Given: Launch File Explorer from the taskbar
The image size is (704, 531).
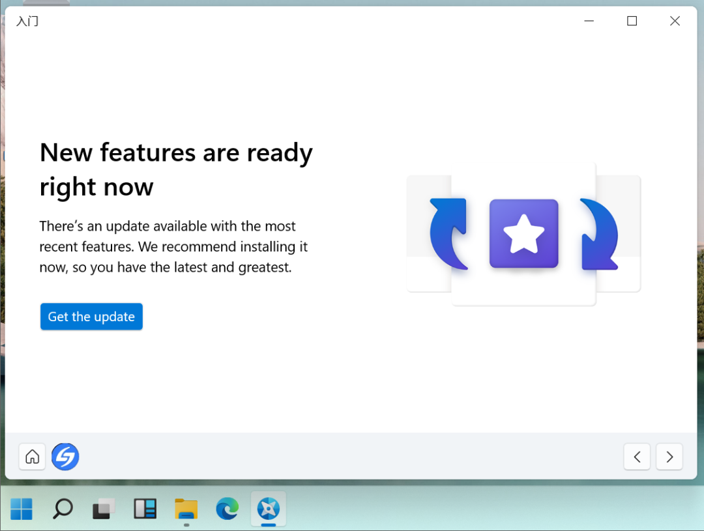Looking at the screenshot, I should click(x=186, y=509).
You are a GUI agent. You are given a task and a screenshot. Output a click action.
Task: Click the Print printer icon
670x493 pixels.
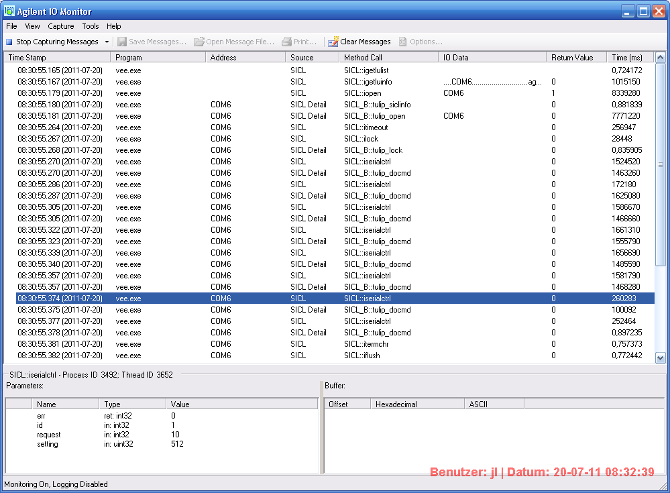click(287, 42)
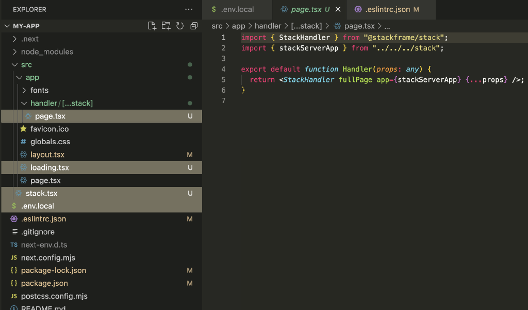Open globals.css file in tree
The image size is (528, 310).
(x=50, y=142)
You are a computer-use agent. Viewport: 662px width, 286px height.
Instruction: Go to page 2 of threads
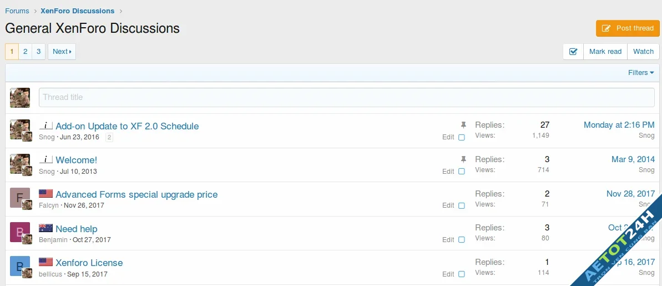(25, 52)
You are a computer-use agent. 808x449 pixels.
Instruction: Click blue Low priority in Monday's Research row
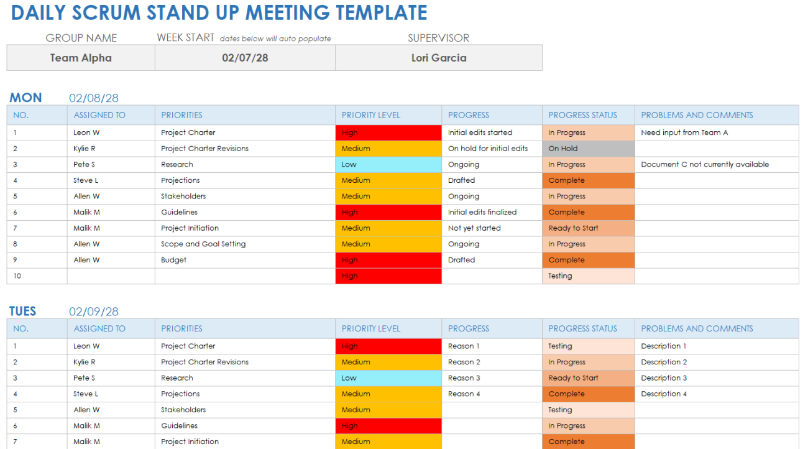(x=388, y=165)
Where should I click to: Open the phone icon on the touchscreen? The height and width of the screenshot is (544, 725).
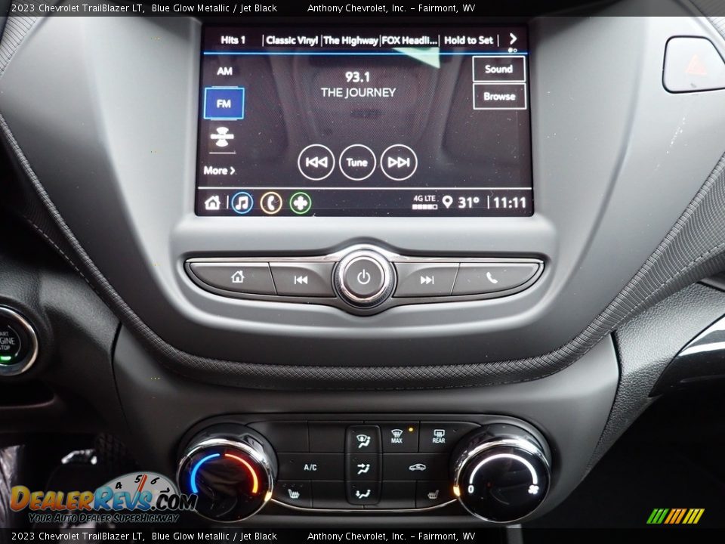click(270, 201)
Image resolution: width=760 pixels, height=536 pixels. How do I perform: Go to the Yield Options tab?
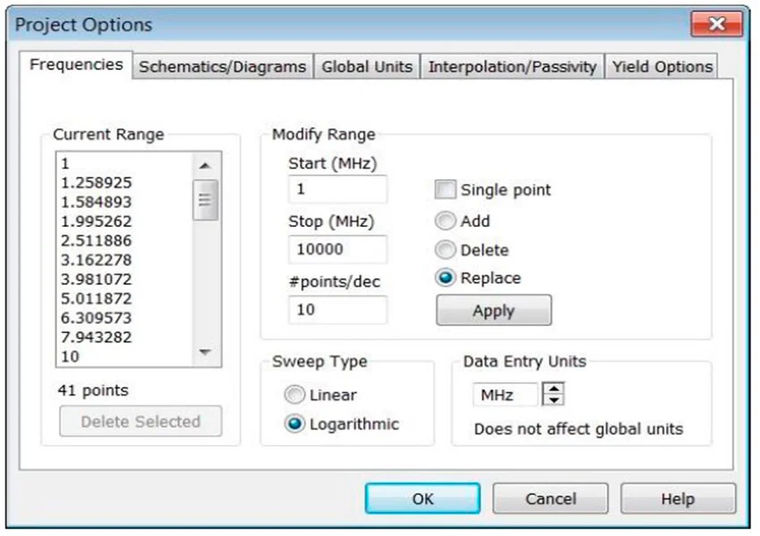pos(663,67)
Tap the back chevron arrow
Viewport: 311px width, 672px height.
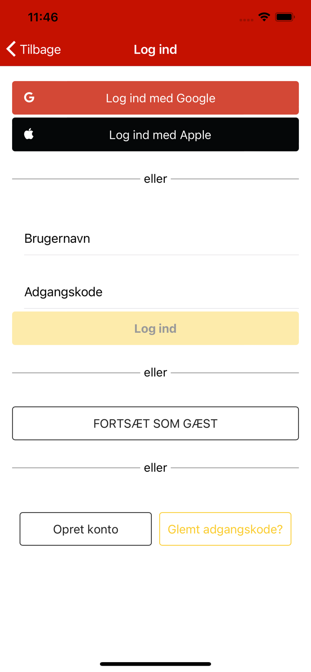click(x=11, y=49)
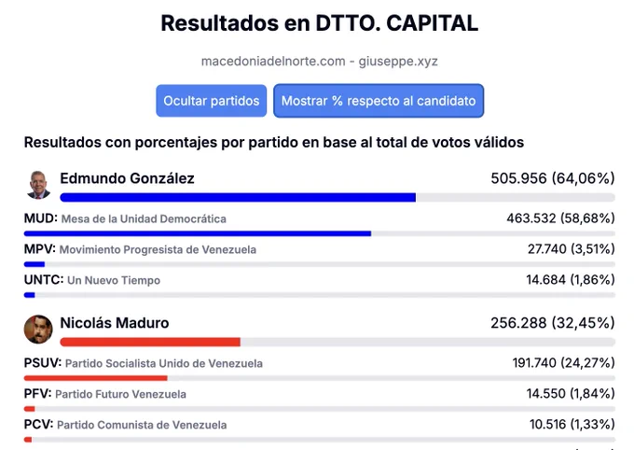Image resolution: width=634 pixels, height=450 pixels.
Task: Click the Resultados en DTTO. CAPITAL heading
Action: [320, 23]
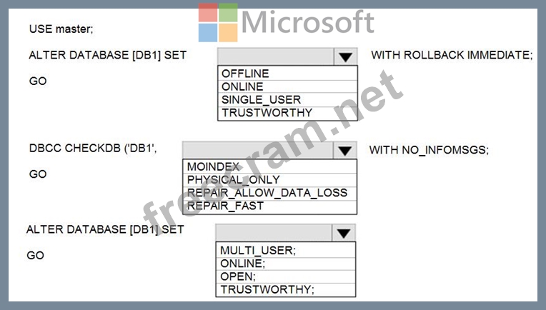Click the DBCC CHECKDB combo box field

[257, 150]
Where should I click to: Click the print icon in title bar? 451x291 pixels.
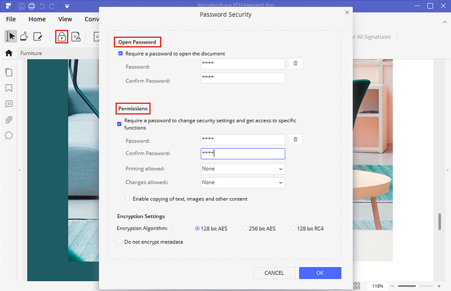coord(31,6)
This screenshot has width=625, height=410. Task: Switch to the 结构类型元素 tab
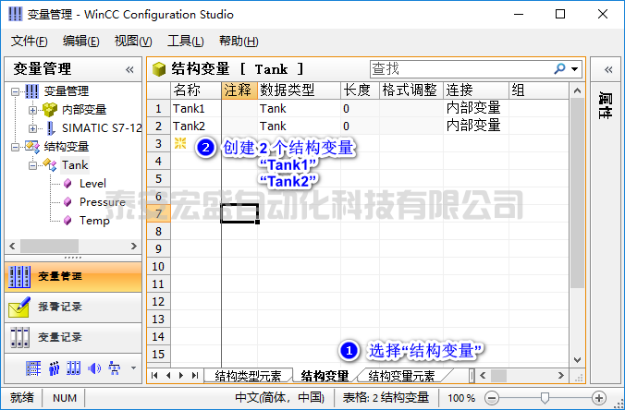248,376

- What is being asked: An unaltered copy of the material, without images, should be set down.

- Output for this task:
Given: Launch File Explorer from the taskbar
The image size is (704, 531).
Looking at the screenshot, I should click(x=186, y=509).
You are a GUI agent. You are given a task and a screenshot. Output a click action.
Task: Click the Print printer icon
670x493 pixels.
click(287, 42)
Open globals.css file in tree
The image size is (528, 310).
(x=50, y=142)
You are a computer-use agent. Viewport: 662px width, 286px height.
Instruction: Go to page 2 of threads
(25, 52)
You are a computer-use agent. 808x449 pixels.
Instruction: Click blue Low priority in Monday's Research row
(x=388, y=165)
Where should I click to: Open the phone icon on the touchscreen? The height and width of the screenshot is (544, 725).
click(270, 201)
Image resolution: width=760 pixels, height=536 pixels. How do I perform: Go to the Yield Options tab?
pos(663,67)
Tap the back chevron arrow
Viewport: 311px width, 672px height.
click(x=11, y=49)
Image resolution: width=634 pixels, height=450 pixels.
Task: Click the Resultados en DTTO. CAPITAL heading
Action: [320, 23]
Click the DBCC CHECKDB combo box field

[257, 150]
Where should I click to: Click the print icon in title bar? 451x291 pixels.
coord(31,6)
This screenshot has width=625, height=410. Task: Switch to the 结构类型元素 tab
248,376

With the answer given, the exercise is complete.